My Jewish hero is a feminist, a socialist and an activist – a woman for whom the word tireless might have been invented.

But before reading Rachel Holmes’ biography of Eleanor Marx as part of our book club at Kingston Liberal Synagogue, I did not even know that the third and most-beloved daughter of Karl Marx and Jenny von Westphalen even existed.

Eleanor was integral to the social democratic movement of the late 19th century and the early days of the Labour Party.

Without her, so many things we take for granted would have taken much longer to come about. We can thank her and her contemporaries for the eight-hour working day, outlawing of child labour, access to equal education, freedom of expression, trade unions, universal suffrage and democratically selected parliamentary representation, regardless of class, religion, gender or ethnicity.

She organised, wrote, authored, essayed, researched, fundraised, lectured, taught, tutored, translated, acted, produced, befriended, promoted, led, supported, critiqued, spoke, rallied and founded.

Yet it’s not just in social action that she excelled. Without her, our appreciation of Ibsen, for which she taught herself Norwegian to translate his work, would have been delayed.
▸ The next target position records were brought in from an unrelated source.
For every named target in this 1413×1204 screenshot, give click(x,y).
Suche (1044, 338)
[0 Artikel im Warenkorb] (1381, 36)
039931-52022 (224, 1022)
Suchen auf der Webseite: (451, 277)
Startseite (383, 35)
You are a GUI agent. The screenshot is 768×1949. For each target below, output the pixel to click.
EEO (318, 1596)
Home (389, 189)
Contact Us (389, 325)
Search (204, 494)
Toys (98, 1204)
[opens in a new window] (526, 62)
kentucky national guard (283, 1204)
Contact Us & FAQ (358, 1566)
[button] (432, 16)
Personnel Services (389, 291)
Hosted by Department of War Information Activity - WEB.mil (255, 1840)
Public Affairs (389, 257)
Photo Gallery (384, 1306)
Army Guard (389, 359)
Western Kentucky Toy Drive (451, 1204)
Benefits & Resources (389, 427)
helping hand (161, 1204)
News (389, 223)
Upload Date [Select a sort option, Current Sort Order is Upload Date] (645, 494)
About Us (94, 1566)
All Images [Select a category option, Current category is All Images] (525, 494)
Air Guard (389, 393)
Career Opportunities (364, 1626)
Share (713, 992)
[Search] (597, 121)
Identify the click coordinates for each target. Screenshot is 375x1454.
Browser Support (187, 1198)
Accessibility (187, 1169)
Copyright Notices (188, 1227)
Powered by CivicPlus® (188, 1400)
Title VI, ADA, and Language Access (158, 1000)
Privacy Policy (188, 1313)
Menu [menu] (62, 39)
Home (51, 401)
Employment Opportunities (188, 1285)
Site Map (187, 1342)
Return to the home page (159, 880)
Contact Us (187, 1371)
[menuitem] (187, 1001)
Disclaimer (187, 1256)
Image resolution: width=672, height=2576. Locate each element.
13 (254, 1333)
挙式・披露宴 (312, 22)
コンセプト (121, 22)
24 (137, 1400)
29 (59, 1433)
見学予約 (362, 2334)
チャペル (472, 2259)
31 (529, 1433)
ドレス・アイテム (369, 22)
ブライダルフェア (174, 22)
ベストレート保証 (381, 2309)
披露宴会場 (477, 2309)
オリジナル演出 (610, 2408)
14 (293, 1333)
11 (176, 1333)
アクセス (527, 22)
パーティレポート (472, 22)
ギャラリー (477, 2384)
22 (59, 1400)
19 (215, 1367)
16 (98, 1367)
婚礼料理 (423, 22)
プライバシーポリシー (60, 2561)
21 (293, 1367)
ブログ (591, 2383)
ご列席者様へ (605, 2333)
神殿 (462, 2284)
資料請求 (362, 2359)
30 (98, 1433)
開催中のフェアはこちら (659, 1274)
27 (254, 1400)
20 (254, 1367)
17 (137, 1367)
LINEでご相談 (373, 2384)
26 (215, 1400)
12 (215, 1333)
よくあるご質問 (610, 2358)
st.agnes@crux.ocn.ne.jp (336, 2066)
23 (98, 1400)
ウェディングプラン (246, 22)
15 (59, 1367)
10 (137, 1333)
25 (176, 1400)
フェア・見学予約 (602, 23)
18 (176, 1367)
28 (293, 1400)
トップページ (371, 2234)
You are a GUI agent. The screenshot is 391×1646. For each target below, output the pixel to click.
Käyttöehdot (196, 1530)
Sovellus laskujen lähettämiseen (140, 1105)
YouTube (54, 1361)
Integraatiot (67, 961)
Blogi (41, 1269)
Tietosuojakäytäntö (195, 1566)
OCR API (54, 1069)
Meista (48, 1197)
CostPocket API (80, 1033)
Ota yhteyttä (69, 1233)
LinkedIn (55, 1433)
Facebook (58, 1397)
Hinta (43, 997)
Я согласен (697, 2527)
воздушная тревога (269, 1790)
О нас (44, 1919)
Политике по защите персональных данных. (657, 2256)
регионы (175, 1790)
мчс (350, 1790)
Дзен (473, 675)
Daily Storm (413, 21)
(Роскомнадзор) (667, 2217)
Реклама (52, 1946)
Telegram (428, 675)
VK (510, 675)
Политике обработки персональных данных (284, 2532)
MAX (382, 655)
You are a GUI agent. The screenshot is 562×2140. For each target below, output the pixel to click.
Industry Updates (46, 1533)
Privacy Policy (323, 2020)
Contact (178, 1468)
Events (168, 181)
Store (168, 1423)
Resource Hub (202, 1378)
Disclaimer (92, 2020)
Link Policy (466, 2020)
The same is true of the introduction of Madame Bovary to the English-speaking world – she was the first to translate Flaubert’s seminal novel. She and her parents helped to foster the revival of Shakespeare.

Although not a practising Jew, she took pride in her Jewish antecedents, posthumously conferring Jewish identity on her father and speaking out against anti-Semitism and the persecution of working-class Jews in London’s East End.

Discovering Eleanor Marx reassured me that the campaigning, writing and activism I have been doing for the past two years is the right path for me to be following.